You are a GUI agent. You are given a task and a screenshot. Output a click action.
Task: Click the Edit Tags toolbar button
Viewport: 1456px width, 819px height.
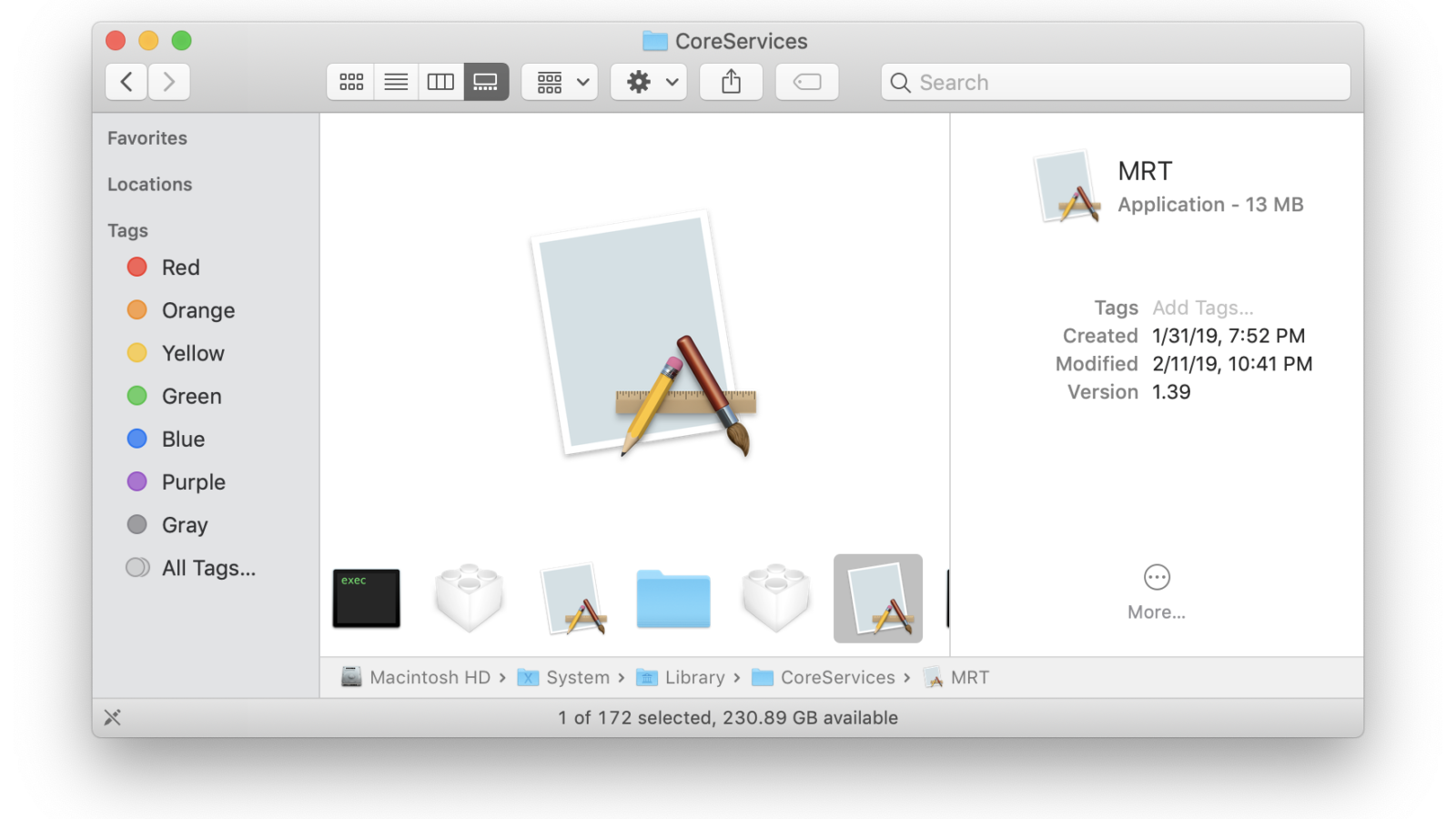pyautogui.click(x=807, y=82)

...

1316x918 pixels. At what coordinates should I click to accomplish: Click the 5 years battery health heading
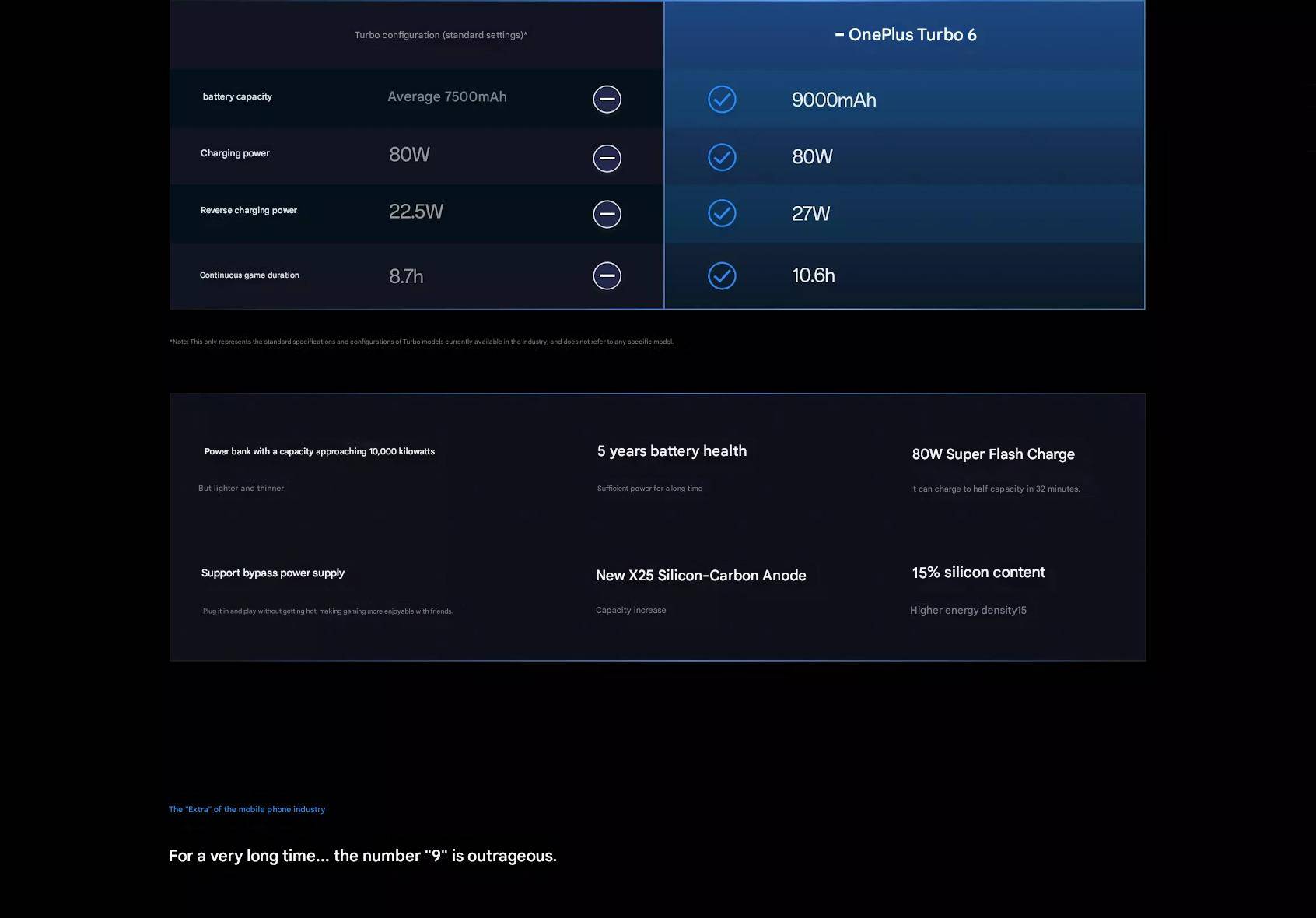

Exercise prompt:
Give the lines from the one containing "You are a GUI" up to and including the one containing "pyautogui.click(x=807, y=82)" as a numbered list, skipping blank lines. Leave the pictures out.

Output for this task:
1. You are a GUI agent. You are given a task and a screenshot. Output a click action.
2. Task: Click the Edit Tags toolbar button
3. Viewport: 1456px width, 819px height.
4. pyautogui.click(x=807, y=82)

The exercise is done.